Offer Letter with Michael Regan
Mr. Michael Regan joined the Company in March 2025 to June 2025 as Head of Investor Relations and Data Science, and the position of Vice President, Strategic Finance and Corporate Development from June 2025. On September 24, 2025, Mr. Regan was appointed Chief Investment and Strategy Officer. Mr. Regan annual salary was $0.1 million per annum and an initial incentive equity grant of options exercisable for 7,326 shares of the Company’s Common Stock at $6.40 per share that will vest over three years and other customary benefits. On January 1, 2026, Mr. Regan annual salary was increased to $0.2 million per annum. Mr. Regan is an at-will employee.

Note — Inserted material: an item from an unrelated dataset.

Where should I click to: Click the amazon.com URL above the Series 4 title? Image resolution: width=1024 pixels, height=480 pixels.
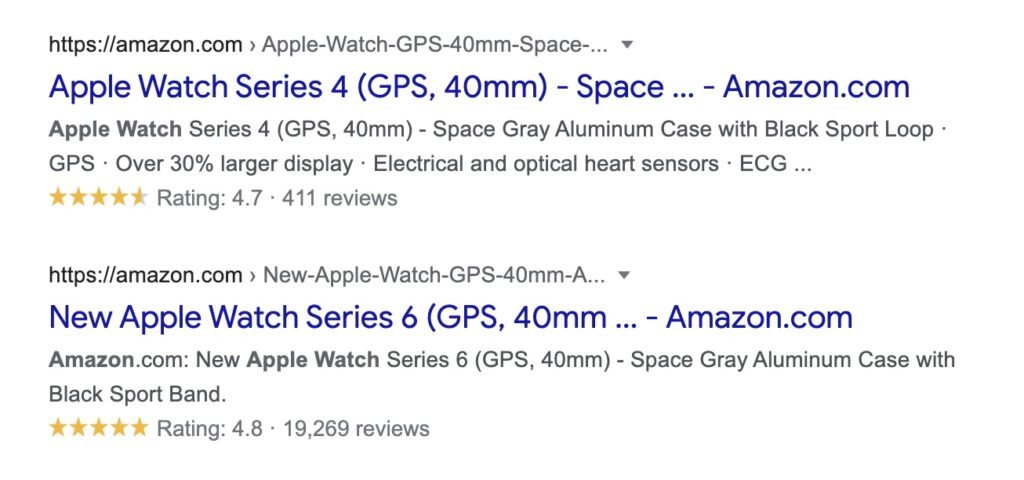[145, 45]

Offer Letter with Douglas Beck
Mr. Douglas Beck joined the Company in May 2025 as the Senior VP and Controller of the Company. On September 24, 2025, Mr. Beck was appointed Principal Accounting Officer and will continue to serve as the Company’s Senior Vice President of Finance, Controller, a position that he has held since May 2025. Mr. Beck annual salary was $0.18 million per year and is he eligible to participate in the Company’s benefits. On January 1, 2026, Mr. Beck annual salary was increased to $0.2 million per year. Mr. Beck is an at-will employee.
Director Compensation
The following table sets forth for the year ended December 31, 2025, certain information as to the total remuneration we paid to our non-employee directors.

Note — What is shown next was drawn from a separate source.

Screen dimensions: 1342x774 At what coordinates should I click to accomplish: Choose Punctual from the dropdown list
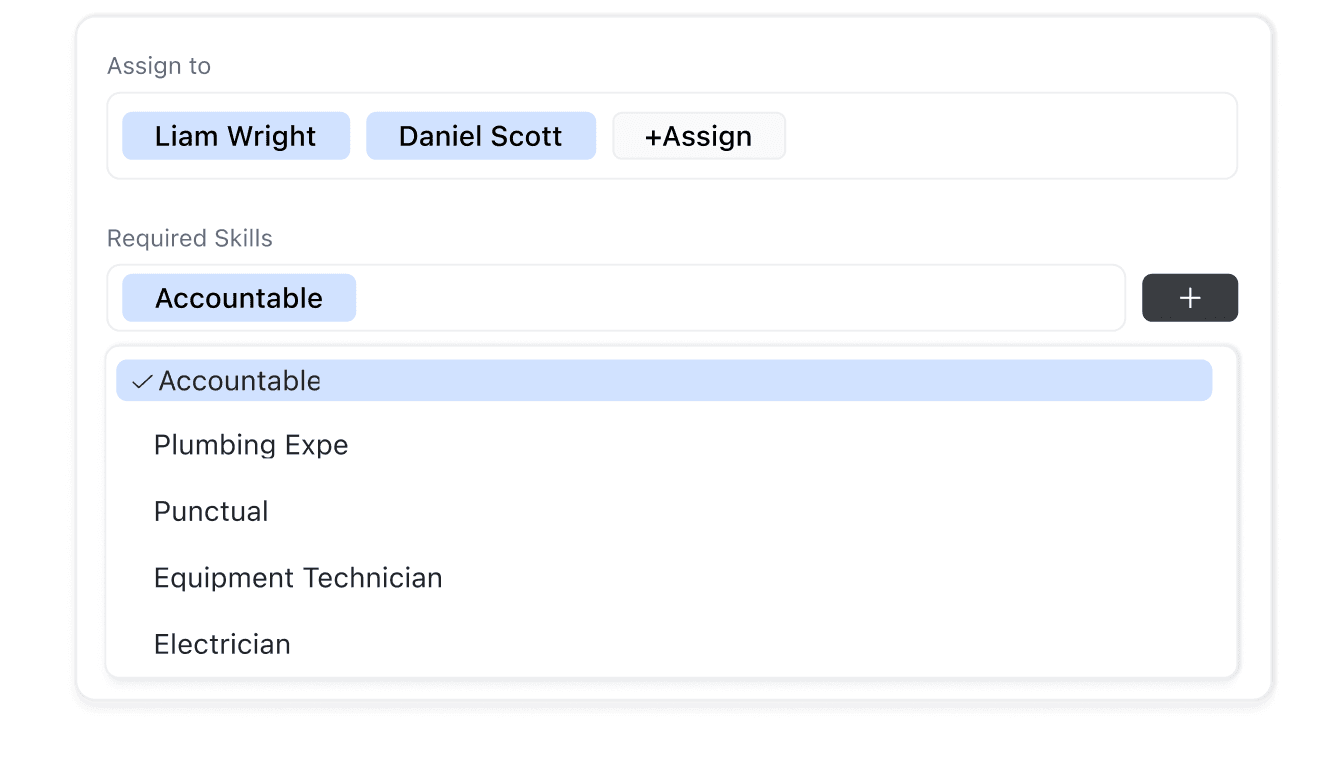coord(211,511)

In 2025, each director received a quarterly cash payment in the amount of $0.006 million and fees in the amount of $0.005 million per committee. In addition, the chair of the Audit Committee received an annual retainer of $20,000; the chair of Compensation Committee received an annual retainer of $0.01 million; the chair of the Nominating and Corporate Governance Committee received an annual retainer of $0.01 million; and the chair of the Board of Directors received an additional $0.015 million. Mr. Mendez did not receive fees for his service as a member of the Board of Directors, and Ms. Seefried did not receive fees for her service as a member of the Board of Directors until after her resignation from her position as co-Chief Executive Officer of the Company.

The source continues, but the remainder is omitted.